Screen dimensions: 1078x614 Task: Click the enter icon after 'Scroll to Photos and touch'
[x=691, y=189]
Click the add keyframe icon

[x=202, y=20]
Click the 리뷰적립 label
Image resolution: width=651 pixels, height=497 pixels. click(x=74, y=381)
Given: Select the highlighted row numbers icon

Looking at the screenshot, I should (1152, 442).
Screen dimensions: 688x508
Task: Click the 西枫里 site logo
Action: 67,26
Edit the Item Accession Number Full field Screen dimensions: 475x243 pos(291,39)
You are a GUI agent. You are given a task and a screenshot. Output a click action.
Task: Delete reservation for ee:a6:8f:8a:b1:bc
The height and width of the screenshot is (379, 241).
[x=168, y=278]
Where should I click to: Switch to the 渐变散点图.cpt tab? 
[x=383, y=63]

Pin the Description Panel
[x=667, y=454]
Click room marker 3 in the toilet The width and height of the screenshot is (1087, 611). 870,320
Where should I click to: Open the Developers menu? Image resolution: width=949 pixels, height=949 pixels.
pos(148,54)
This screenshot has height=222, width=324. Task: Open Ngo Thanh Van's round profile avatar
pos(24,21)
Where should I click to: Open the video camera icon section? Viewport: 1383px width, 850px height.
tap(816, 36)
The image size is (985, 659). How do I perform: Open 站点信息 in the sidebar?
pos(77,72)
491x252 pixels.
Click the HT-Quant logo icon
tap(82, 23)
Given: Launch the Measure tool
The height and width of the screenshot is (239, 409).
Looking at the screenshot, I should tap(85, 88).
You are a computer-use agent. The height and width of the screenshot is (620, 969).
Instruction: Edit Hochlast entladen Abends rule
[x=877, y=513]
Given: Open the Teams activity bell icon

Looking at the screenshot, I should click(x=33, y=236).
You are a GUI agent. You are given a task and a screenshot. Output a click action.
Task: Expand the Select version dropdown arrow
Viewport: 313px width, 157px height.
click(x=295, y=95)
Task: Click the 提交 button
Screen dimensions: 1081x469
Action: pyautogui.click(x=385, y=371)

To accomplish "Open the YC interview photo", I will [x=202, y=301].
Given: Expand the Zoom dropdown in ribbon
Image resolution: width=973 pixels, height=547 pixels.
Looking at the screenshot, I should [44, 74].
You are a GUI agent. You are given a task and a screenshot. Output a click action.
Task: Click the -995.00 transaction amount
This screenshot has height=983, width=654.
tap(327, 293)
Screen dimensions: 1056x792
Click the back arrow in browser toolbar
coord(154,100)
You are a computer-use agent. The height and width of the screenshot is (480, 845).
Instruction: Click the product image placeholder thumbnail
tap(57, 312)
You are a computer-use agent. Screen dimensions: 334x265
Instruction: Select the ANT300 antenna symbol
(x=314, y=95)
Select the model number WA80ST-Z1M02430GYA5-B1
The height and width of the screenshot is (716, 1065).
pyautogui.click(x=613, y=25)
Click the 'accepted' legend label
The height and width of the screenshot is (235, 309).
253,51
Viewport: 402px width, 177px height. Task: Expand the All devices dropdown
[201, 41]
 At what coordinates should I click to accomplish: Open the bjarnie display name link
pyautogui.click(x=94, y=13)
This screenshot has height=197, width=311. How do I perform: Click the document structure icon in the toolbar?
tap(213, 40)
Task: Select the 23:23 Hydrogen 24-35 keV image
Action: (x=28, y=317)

-- Your task --
Your reply should hold all the lines from the listing above in which "computer" appears.

-- Answer to the problem --
You are a computer-use agent. The height and width of the screenshot is (620, 969).
You are a computer-use agent. The height and width of the screenshot is (480, 845).
You are a computer-use agent. Screen dimensions: 334x265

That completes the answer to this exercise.